Charles Brickett Haddock (20 June 1796, Franklin, New Hampshire – 15 January 1861, West Lebanon, New Hampshire) was a New Hampshire educator, writer, politician and civil servant.

==Biography==
Haddock's mother Abigail was a sister of Daniel Webster. Haddock graduated from Dartmouth College in 1816 and at Andover Seminary in 1819. He returned to Dartmouth, where he was professor of rhetoric and belles lettres from 1819 until 1838, when he became professor of intellectual philosophy and political economy until 1854. He was chargé d'affaires for the United States in Portugal from 1850 until 1854. Except for his time in Portugal, he served as a Congregationalist minister in Windsor, White River, Norwich, West Lebanon, and Quechee.

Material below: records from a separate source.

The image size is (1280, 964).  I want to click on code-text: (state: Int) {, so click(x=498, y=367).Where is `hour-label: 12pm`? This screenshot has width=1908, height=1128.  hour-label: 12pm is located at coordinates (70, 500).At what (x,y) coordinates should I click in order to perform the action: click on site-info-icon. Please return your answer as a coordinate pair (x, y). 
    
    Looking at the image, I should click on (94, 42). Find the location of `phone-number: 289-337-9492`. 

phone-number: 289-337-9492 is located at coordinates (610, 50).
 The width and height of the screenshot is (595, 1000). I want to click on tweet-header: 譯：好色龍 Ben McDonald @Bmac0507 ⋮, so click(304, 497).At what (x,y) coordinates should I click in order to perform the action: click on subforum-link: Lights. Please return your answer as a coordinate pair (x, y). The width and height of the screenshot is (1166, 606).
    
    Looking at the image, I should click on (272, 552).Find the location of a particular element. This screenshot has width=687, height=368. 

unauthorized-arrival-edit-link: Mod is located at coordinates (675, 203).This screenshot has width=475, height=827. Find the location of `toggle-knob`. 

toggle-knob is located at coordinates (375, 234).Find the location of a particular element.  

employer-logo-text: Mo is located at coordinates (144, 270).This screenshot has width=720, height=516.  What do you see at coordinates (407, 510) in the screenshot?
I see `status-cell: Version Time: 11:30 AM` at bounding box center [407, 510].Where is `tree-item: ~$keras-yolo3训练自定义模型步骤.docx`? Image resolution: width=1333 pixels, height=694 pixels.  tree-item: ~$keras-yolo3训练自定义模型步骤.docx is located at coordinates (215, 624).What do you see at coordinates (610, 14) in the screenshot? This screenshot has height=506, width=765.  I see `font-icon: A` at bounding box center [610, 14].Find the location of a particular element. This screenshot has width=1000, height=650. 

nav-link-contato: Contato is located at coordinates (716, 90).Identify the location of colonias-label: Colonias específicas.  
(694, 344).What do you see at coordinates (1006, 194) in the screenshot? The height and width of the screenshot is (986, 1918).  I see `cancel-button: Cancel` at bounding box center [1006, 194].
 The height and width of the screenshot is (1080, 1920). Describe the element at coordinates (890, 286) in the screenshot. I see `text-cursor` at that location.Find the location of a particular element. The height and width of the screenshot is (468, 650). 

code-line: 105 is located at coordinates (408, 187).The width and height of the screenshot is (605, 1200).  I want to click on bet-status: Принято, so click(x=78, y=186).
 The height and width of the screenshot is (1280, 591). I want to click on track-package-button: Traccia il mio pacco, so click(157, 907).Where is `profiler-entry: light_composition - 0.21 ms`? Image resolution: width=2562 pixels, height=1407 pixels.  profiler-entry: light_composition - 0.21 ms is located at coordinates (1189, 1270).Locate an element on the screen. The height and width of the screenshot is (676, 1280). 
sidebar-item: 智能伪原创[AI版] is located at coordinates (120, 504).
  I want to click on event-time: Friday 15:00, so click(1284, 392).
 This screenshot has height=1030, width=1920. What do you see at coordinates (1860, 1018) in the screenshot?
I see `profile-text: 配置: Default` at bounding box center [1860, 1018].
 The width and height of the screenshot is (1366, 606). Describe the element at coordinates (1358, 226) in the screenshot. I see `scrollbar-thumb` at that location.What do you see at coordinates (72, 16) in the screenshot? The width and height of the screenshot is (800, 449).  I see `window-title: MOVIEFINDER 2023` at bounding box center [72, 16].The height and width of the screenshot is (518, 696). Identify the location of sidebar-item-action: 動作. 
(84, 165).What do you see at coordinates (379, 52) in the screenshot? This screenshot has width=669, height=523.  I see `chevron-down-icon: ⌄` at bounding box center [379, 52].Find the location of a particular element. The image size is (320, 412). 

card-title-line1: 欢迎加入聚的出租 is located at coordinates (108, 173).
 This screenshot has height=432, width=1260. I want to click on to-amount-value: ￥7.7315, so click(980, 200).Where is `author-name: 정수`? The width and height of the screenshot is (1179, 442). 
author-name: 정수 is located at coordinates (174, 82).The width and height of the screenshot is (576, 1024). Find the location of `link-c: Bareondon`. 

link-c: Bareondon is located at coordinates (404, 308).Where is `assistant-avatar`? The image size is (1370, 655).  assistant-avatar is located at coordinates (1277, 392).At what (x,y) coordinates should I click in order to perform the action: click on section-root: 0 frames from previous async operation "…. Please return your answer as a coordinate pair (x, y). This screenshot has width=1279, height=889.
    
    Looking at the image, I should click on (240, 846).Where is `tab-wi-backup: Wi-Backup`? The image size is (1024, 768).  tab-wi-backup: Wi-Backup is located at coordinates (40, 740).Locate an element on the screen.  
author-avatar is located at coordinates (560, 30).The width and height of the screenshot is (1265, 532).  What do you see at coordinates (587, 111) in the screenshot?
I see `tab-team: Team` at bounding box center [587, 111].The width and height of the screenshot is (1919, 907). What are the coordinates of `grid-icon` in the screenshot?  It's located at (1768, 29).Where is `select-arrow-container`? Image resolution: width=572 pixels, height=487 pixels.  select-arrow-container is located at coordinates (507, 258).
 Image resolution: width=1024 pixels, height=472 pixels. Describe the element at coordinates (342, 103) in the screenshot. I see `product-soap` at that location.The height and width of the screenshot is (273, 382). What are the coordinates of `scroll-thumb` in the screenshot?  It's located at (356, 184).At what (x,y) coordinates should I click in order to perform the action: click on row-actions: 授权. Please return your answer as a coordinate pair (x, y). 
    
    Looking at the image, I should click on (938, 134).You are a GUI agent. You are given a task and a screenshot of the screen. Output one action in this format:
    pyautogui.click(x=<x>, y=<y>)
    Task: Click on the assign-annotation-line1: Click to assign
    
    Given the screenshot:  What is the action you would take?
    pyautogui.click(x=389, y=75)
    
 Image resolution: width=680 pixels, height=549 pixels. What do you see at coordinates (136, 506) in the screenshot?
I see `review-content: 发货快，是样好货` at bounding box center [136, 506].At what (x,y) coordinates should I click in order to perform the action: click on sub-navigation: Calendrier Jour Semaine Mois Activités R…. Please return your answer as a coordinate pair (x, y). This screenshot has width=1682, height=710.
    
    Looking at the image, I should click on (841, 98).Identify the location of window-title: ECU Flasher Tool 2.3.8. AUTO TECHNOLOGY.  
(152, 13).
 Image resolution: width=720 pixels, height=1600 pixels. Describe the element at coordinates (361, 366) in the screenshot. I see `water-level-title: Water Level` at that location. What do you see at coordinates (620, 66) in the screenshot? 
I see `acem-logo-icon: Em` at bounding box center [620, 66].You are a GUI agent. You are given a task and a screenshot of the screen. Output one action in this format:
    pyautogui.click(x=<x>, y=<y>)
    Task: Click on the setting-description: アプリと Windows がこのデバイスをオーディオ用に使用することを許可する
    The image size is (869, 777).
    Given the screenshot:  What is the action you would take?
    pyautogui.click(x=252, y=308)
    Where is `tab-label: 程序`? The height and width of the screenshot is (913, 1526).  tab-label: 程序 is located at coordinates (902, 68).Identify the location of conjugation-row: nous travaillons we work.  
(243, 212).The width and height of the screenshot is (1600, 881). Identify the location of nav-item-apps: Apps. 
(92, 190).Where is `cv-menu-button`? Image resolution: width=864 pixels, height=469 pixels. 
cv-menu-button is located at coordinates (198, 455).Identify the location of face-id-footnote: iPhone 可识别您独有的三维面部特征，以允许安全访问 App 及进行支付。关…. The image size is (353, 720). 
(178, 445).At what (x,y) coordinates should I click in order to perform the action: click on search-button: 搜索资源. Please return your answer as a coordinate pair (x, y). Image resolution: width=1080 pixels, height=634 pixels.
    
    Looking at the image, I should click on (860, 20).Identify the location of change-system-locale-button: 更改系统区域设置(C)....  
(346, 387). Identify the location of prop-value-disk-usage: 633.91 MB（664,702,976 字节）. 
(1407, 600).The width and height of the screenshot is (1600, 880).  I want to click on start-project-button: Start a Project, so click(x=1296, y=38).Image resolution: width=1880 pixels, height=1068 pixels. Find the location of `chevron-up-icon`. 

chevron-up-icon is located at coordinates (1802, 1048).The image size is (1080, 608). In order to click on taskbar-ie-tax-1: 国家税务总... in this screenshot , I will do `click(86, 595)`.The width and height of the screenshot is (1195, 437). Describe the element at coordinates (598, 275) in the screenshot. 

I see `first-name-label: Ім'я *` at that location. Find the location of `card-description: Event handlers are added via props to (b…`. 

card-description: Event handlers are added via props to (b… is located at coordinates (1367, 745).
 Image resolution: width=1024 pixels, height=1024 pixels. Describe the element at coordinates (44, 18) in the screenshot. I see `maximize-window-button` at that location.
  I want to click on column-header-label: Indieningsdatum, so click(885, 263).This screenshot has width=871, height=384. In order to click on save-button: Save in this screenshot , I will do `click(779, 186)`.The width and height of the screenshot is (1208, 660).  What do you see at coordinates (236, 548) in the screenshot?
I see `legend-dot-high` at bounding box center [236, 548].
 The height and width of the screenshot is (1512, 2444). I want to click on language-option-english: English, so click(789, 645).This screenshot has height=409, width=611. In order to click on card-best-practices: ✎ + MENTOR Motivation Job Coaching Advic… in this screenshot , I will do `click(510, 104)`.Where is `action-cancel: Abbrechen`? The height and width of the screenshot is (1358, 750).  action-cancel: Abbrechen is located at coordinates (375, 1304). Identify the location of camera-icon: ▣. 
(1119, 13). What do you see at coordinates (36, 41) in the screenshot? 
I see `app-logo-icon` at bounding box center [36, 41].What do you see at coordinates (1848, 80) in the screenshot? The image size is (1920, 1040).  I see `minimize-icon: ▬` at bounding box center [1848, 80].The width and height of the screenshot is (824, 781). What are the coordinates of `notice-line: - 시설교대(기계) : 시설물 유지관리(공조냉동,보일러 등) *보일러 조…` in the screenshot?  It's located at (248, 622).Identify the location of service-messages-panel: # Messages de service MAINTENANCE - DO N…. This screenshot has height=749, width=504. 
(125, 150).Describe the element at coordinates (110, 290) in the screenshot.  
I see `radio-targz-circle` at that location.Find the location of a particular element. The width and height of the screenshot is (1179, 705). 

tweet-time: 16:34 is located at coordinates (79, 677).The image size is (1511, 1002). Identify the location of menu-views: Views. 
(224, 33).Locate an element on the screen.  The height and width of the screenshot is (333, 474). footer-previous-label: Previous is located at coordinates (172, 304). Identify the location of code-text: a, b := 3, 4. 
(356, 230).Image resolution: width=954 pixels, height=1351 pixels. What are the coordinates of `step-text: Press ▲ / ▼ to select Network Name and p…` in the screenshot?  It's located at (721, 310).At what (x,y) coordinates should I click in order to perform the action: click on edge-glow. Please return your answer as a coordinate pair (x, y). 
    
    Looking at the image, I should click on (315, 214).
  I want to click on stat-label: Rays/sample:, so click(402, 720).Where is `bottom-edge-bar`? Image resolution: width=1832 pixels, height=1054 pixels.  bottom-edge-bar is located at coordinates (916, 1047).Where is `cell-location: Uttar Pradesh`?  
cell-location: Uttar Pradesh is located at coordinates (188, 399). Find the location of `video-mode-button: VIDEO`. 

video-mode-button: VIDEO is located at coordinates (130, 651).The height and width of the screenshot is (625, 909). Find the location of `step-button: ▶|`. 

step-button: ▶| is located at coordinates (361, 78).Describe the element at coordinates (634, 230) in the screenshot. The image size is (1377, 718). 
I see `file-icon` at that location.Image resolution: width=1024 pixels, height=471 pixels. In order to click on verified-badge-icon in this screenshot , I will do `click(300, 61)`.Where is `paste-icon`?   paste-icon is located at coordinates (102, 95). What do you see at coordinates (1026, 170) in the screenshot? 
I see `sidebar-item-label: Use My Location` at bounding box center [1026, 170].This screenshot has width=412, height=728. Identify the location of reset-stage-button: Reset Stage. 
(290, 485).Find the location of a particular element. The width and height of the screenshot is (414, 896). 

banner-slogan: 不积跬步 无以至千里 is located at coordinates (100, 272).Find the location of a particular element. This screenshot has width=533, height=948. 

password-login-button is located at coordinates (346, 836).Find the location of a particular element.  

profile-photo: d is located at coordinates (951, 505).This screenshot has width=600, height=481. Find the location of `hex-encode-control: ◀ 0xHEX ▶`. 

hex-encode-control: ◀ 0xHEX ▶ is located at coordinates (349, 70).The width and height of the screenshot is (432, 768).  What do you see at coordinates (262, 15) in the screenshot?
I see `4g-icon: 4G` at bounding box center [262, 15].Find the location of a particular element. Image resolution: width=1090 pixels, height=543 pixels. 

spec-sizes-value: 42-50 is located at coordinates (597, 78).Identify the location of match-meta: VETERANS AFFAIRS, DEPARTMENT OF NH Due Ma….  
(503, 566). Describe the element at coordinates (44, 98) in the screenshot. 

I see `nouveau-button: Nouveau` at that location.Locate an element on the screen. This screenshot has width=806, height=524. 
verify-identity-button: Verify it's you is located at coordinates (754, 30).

Thoroughly versed in public law, he represented Hanover for four years as a Whig in the New Hampshire legislature. There he introduced and carried the present common-school system of the state, and was the first school commissioner under that system. He was a promoter of railroad construction in New Hampshire.

He made anniversary orations, lectures, reports for fifteen years on education, sermons, and wrote on agriculture and rhetoric. He published a volume of addresses and other writings, including occasional sermons, in 1846, and was a contributor to the Bibliotheca Sacra, Biblical Repertory, and other periodicals.

Haddock married twice: on 19 August 1819 to Susan Saunders Lang (12 November 1796, Hanover, New Hampshire – 17 August 1840) in Hanover, New Hampshire, and on 21 July 1841 to Caroline Young Kimball (18 December 1807, Lebanon, New Hampshire – 7 March 1892, Hanover, New Hampshire) in Hanover. In the late 1820s Haddock was accused of committing adultery with Emeline Colby Webster, a relative of Daniel Webster, and Haddock was defended by his brother William Townsend Haddock, a nephew and former student of Webster. The writer, Grace Webster Haddock Hinsdale, was his daughter from his first marriage.